◆ **O que fazer**
[a] Verifica se cada afirmação concorda com o texto citado: (i) a "Prece" de Zirnheld foi escrita em 1938; (ii) Tinoco de Faria escreveu a sua oração em França; (iii) o poema de Zirnheld passou na BBC em 1943. Para cada uma, responde sim ou não e transcreve as palavras do texto que o decidem.
[b] Segundo o texto citado, quem foi o primeiro comandante do Batalhão de Caçadores Paraquedistas?

PARAQUEDISTA CONHECES A TUA HISTÓRIA? (XIII) OS POEMAS DE ANDRÉ ZIRNHELD E LUÍS TINOCO DE FARIA
As Oração e Prece de um Paraquedista, poemas adaptados a essa finalidade, são conhecidas da generalidade dos paraquedistas portugueses. Participam na criação e fortalecimento do espírito de corpo dos boinas verdes. Agora, em 2025 quando pela primeira vez é publicada, em França, uma biografia de André Zirnheld – 83 anos após a sua morte em combate – vamos abordar o percurso em Portugal destes poemas que tanto motivaram e ajudaram milhares de boinas verdes ao longo da vida, especialmente nos momentos de maior dúvida ou dificuldade.
Escrever “Oração” ou “Prece” foi opção tomada entre
nós ao longo dos anos - quase sempre - para distinguir os poemas de Tinoco de Faria e Zirnheld.
A “Prece” do francês André Zirnheld, é anterior à de
Tinoco de Faria, foi escrita em 1938. O
jovem Aspirante paraquedista dos SAS franceses, era antes da guerra filosofo e
poeta, e este foi um dos poemas que escreveu sem divulgar. Depois da descoberta
do seu caderno de poemas, quando morreu em combate em 1942, foi discretamente
divulgado este poema num jornal francês em 1942, e depois, na BBC em 1943. Só mais
tarde, depois de terminada a 2.ª Guerra Mundial, se tornou conhecida e usada
pelos paraquedistas franceses que então a adoptaram.
A de Luís António Sampaio Tinoco de Faria, segundo o
filho, Luís, também ele boina verde (105.º Curso de Paraquedismo - 1980) «…recordo-me
da minha mãe dizer que o meu pai tinha escrito a “oração de um paraquedista”
durante os meses que esteve em Alcantarilla no Curso de Espanha (Abril a Julho
de 1955)…». Ou seja, ao contrário do poema francês, esta foi uma Oração escrita
no contexto a que se destinava.
Recentemente foi encontrado num espólio pessoal do
primeiro comandante do Batalhão de Caçadores Paraquedistas, o então Capitão
Armindo Martins Videira, um documento, sem data, em língua francesa, com o “Poema
Paraquedista” de Zirnheld, aquilo que depois se designaria “Prece de um
Paraquedista”. Sabendo-se que Videira esteve em França em 1951 e 1953 na Escola
de Tropas Aerotransportadas (e mais tarde na Argélia francesa) certamente foi
numa dessas primeiras ocasiões que o trouxe, até a avaliar pelo título, ainda
não o definitivo que acabou por ter divulgação mundial. Armindo Videira, que
falava francês pode ter sido ele a traduzir o poema para português, e esteve
com Tinoco de Faria no Curso de Espanha em Alcantarilla. Terão falado sobre o
assunto? Impossível saber. Sabemos isso sim, também pelo filho, que Tinoco de Faria
era leitor de Antoine de Saint-Exupéry (1900-1944), o célebre escritor,
ilustrador e piloto francês, também morto como Zirnheld no decurso da 2.ª
Guerra Mundial, mas com obra publicada desde os finais dos anos 20.

◆ **Dados fornecidos**
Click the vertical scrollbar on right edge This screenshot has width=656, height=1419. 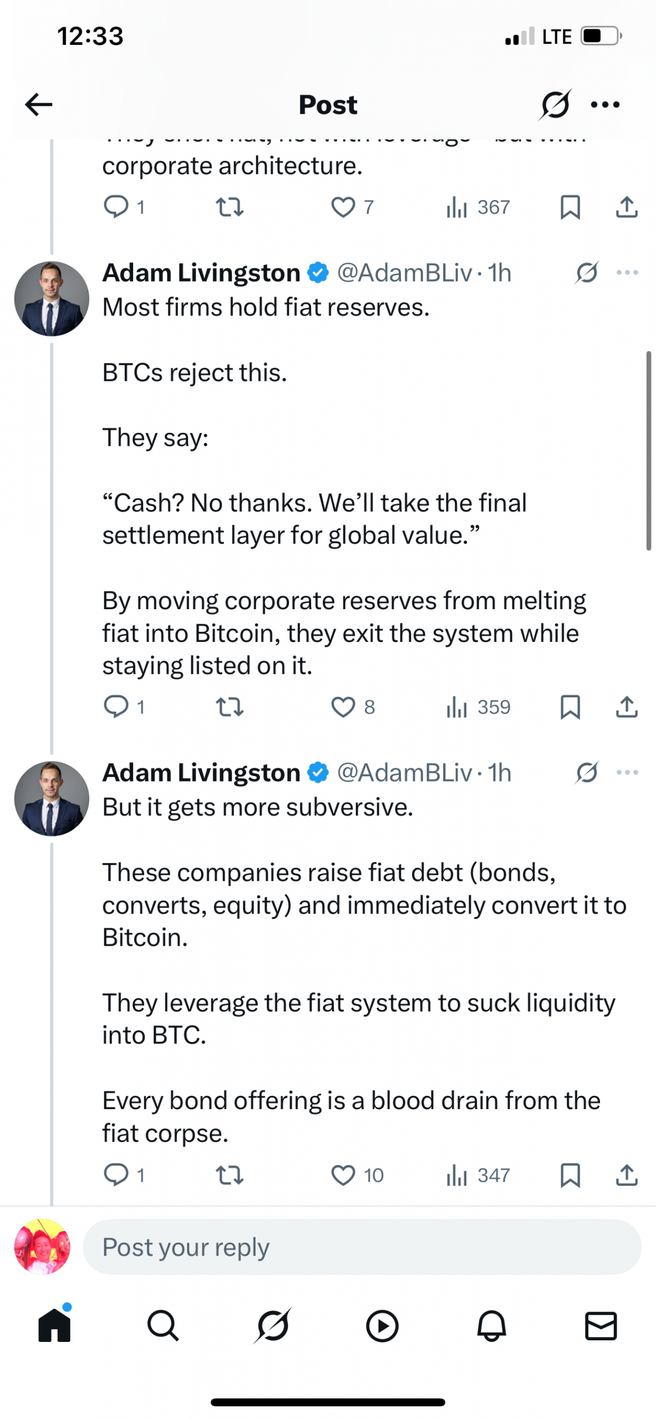[x=648, y=450]
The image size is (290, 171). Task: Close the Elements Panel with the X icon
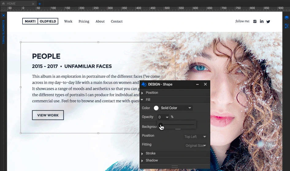(x=3, y=15)
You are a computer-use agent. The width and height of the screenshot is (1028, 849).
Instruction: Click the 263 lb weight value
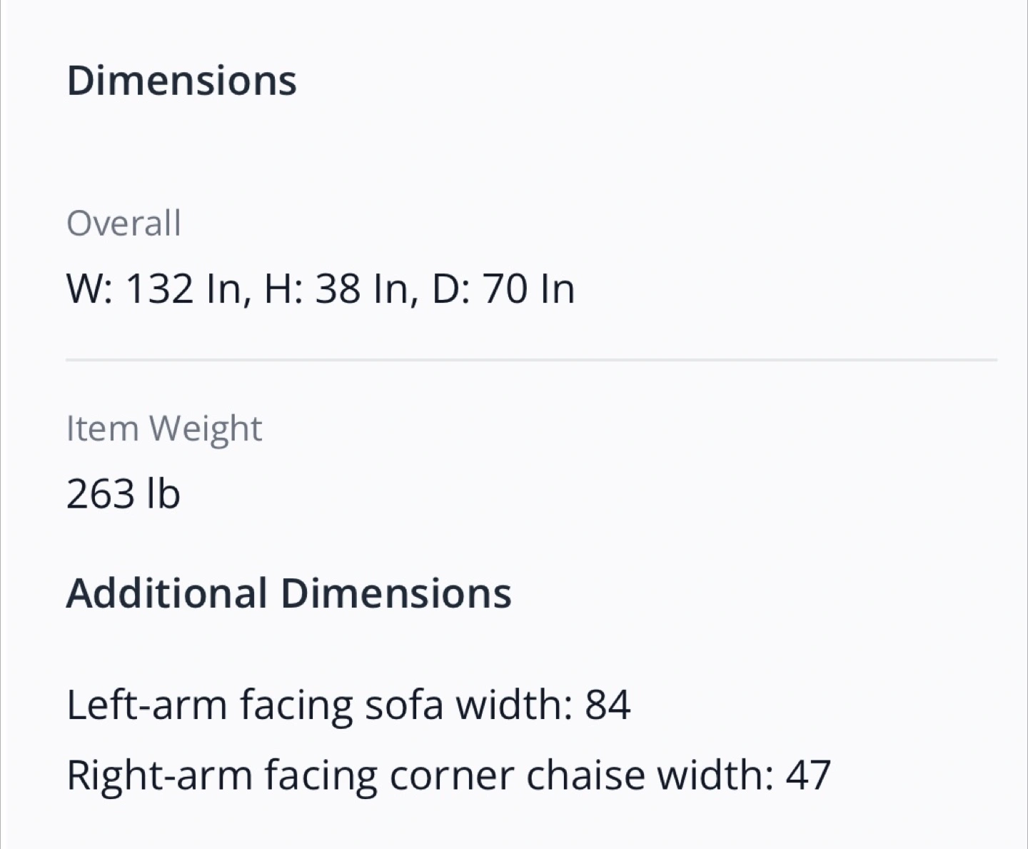(123, 493)
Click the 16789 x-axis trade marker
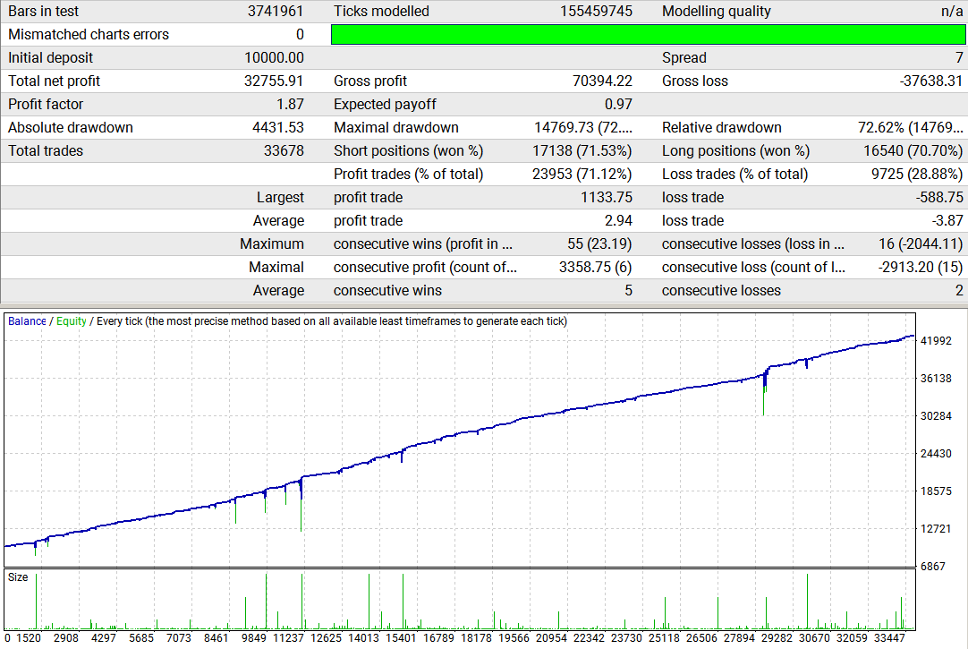The width and height of the screenshot is (968, 649). click(438, 638)
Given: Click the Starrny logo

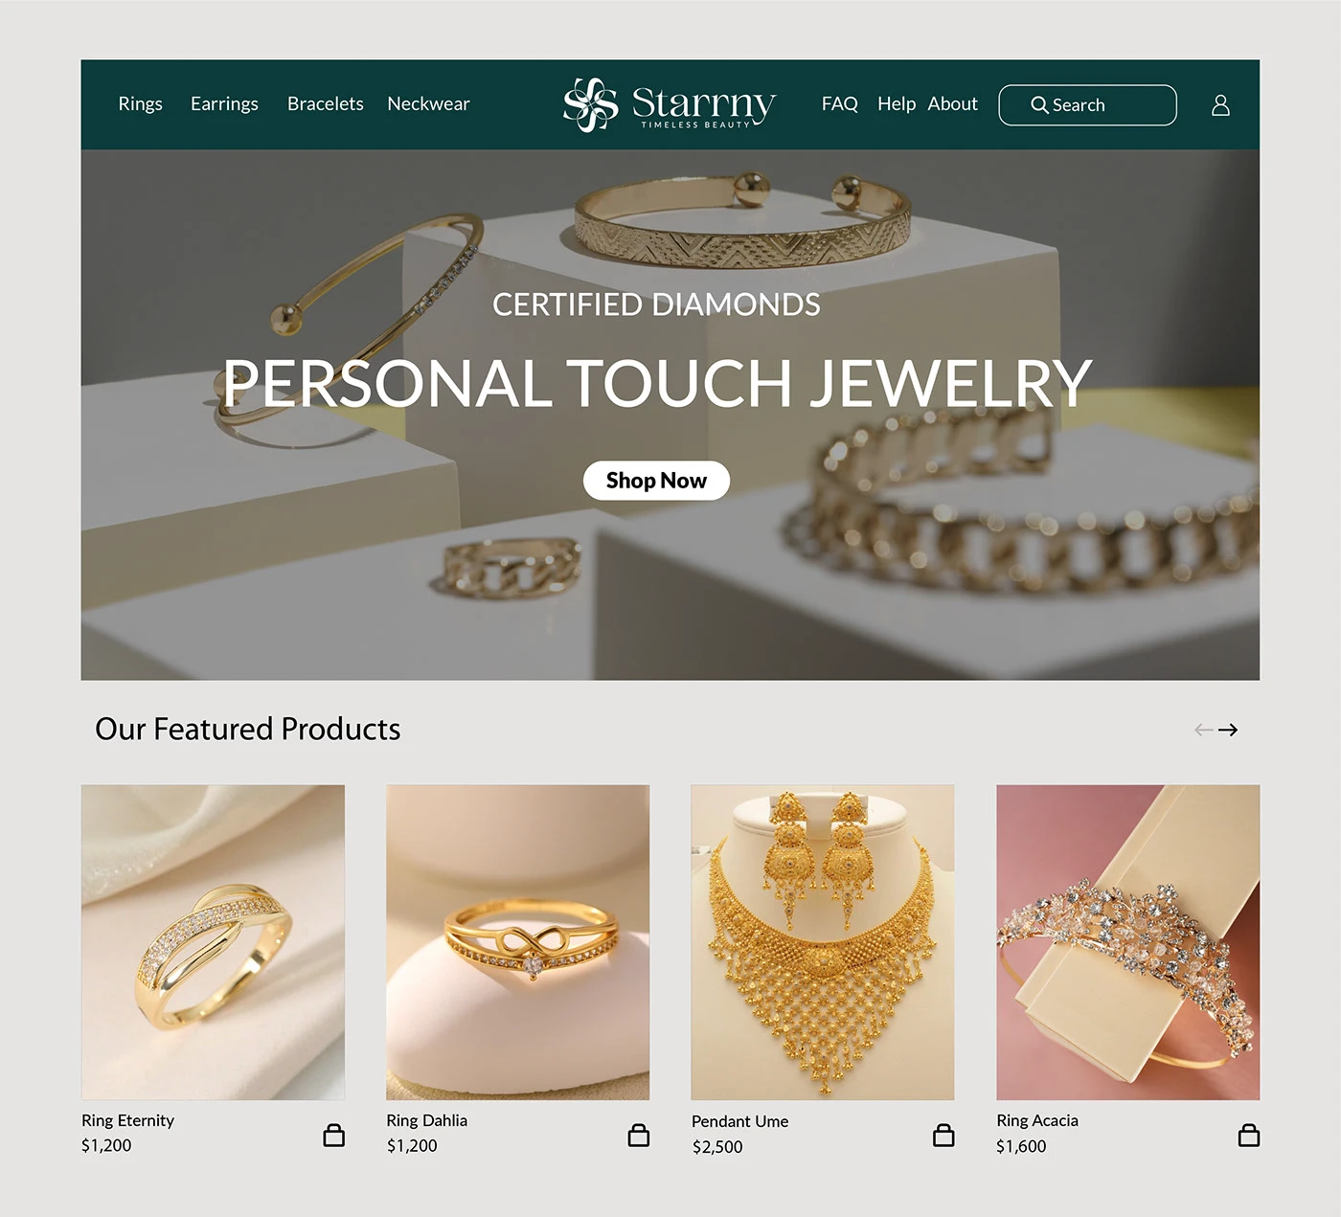Looking at the screenshot, I should point(670,103).
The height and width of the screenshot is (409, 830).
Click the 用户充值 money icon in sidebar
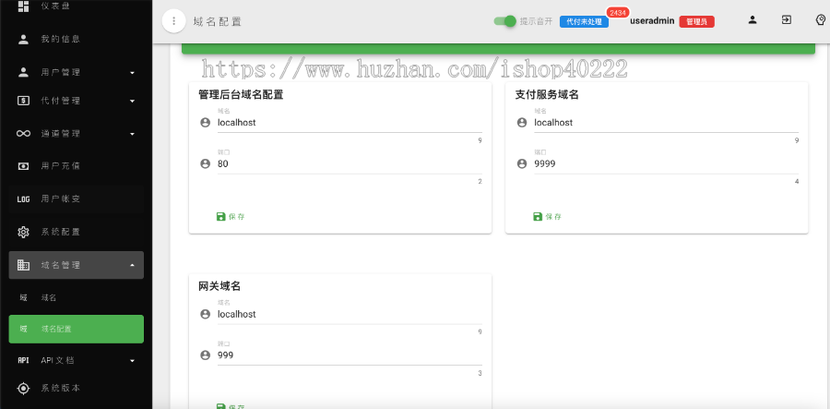pyautogui.click(x=24, y=166)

◆ **Soluções**
[a]
(i) Sim: "foi escrita em 1938".
(ii) Não: "durante os meses que esteve em Alcantarilla no Curso de Espanha (Abril a Julho de 1955)".
(iii) Sim: "e depois, na BBC em 1943".

[b] O então Capitão Armindo Martins Videira.